DATA SECTION below:

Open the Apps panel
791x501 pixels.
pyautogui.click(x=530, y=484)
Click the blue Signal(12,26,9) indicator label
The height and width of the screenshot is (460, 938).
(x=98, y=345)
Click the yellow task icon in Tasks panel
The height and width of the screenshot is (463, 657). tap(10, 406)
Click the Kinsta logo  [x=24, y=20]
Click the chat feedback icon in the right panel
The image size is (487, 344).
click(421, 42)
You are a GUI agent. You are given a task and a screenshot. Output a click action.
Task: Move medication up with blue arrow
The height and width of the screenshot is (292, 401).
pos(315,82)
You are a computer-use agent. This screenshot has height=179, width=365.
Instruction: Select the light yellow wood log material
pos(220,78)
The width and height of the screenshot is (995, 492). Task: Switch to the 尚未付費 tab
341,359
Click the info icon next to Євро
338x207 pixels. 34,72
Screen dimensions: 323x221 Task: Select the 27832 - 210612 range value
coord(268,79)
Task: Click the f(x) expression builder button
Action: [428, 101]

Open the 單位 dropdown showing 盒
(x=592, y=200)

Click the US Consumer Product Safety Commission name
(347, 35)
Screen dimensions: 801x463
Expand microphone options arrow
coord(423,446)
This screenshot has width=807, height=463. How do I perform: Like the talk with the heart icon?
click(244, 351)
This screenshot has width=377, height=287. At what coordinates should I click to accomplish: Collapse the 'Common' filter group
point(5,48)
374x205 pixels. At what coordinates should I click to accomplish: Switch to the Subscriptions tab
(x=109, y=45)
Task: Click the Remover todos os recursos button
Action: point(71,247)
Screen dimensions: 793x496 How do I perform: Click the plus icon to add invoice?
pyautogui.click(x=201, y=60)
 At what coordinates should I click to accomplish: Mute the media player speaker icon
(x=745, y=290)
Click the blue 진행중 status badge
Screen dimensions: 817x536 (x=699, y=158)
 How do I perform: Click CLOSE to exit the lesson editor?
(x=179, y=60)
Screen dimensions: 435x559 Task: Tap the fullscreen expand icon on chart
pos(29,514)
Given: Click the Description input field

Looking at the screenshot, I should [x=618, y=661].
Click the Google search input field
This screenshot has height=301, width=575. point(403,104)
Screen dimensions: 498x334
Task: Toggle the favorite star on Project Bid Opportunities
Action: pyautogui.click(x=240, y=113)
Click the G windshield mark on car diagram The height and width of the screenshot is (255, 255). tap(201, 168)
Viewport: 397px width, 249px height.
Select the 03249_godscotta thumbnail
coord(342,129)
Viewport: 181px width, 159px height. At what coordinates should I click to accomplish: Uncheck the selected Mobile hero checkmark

End of DATA SECTION.

Where a line of the listing holds "Viewport", show that line.

WORKED SOLUTION:
Viewport: 397px width, 249px height.
Viewport: 181px width, 159px height. At what coordinates should I click to accomplish: Uncheck the selected Mobile hero checkmark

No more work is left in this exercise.